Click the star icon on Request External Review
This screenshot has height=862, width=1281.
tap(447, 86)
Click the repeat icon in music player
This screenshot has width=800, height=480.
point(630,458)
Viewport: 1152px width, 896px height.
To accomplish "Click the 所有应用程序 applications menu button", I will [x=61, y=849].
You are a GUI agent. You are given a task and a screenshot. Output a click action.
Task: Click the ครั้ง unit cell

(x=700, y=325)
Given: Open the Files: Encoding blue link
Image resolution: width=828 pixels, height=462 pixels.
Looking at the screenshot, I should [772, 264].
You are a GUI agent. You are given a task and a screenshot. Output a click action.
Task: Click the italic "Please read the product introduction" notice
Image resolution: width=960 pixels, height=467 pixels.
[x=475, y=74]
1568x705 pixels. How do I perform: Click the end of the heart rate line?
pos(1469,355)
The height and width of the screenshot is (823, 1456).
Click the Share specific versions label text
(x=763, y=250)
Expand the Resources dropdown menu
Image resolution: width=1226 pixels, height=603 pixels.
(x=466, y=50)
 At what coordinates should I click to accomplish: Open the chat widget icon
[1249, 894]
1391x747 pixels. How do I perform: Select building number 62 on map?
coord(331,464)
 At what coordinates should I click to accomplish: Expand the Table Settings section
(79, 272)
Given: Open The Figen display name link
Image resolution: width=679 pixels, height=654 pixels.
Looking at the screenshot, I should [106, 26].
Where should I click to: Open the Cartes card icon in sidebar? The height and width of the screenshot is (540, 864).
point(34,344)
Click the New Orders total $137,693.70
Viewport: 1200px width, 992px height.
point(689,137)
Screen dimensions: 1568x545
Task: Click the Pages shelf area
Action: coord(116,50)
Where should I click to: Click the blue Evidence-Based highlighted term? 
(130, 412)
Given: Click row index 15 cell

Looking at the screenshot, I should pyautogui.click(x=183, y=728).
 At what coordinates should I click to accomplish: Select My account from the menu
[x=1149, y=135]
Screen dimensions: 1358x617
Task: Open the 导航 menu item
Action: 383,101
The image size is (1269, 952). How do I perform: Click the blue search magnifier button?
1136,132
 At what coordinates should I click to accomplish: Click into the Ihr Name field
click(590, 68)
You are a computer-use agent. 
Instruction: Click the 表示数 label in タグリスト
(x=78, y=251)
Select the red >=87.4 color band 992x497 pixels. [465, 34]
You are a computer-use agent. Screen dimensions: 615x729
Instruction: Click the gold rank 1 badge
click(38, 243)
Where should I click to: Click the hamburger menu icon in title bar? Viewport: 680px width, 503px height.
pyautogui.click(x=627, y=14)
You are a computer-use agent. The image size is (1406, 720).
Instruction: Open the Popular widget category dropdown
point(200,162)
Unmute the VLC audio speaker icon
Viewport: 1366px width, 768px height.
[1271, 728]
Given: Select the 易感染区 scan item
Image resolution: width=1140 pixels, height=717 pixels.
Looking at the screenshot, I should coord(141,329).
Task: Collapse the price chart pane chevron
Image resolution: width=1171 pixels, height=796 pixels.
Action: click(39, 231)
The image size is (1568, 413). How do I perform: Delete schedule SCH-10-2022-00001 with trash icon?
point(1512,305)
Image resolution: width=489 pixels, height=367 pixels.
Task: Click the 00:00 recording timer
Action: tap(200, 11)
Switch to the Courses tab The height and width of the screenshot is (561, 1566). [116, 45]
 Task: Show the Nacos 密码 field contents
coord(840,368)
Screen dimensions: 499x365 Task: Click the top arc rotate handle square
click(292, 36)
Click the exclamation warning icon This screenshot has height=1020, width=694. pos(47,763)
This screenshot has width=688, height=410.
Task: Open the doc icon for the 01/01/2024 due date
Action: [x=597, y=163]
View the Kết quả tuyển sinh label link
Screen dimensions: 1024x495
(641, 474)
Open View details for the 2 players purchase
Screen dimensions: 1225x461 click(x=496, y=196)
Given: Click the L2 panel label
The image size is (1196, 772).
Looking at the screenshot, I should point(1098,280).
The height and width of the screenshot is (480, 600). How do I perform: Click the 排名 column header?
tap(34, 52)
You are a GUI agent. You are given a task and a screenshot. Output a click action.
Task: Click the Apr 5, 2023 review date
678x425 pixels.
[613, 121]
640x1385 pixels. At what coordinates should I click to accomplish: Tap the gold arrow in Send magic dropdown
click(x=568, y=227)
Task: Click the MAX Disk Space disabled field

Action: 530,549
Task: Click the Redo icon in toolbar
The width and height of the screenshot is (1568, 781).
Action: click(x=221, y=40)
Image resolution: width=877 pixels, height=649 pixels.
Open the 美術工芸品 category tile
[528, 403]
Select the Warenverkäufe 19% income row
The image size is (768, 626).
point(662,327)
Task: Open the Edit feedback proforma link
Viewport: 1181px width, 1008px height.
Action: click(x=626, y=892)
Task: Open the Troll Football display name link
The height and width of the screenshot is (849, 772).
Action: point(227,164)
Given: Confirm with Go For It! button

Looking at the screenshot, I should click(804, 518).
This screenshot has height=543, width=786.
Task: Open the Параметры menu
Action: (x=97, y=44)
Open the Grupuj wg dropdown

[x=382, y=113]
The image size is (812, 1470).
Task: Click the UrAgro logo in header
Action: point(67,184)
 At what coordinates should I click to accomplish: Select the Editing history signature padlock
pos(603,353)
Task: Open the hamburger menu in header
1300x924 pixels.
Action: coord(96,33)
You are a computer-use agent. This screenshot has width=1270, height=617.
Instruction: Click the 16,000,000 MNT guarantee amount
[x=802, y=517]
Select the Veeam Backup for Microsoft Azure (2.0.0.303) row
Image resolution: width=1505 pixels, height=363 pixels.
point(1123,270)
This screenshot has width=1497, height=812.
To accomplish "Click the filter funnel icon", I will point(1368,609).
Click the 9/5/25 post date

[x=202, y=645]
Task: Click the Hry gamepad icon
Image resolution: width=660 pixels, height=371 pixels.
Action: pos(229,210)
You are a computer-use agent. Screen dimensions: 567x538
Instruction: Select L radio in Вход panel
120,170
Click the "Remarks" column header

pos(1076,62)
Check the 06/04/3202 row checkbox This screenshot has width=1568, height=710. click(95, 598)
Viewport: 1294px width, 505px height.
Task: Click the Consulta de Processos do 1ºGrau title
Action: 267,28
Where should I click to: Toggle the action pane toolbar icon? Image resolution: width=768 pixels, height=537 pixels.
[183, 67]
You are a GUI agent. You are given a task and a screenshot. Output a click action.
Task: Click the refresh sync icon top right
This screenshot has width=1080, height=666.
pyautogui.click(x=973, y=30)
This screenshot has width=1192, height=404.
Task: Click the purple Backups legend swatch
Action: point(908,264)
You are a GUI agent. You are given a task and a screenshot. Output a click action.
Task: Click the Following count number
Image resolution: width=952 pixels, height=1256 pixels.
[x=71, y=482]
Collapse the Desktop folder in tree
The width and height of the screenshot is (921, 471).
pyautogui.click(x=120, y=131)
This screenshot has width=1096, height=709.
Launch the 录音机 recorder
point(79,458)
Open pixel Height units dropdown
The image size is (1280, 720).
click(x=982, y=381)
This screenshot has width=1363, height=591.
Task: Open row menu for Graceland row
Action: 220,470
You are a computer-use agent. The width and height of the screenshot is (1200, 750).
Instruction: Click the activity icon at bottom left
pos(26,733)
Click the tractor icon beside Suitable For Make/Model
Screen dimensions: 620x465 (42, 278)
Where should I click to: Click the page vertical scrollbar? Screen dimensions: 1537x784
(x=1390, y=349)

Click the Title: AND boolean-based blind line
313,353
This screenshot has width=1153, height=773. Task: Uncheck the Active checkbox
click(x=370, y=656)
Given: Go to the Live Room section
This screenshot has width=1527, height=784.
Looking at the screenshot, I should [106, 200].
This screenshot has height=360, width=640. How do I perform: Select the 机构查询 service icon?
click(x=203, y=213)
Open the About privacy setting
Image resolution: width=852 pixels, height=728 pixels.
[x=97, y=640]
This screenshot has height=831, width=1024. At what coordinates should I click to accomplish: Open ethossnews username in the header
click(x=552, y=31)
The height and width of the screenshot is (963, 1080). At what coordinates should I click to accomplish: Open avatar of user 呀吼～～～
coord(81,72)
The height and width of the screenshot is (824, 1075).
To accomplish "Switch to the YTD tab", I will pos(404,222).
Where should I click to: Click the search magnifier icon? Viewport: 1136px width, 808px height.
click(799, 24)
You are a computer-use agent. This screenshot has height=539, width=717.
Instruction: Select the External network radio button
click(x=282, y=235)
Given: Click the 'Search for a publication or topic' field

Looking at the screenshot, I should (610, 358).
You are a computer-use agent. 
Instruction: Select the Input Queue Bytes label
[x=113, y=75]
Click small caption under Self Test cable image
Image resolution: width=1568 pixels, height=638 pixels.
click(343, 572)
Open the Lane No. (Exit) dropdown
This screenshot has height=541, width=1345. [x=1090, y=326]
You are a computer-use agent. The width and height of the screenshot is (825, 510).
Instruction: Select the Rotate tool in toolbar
· · · ·
Exercise brief | Print, without alteration, only the lines above between the one holding "Image resolution: width=877" and the one holding "Task: Open the Edit feedback proforma link", inclusive.

Answer |
Image resolution: width=877 pixels, height=649 pixels.
Open the 美術工芸品 category tile
[528, 403]
Select the Warenverkäufe 19% income row
The image size is (768, 626).
point(662,327)
Task: Open the Edit feedback proforma link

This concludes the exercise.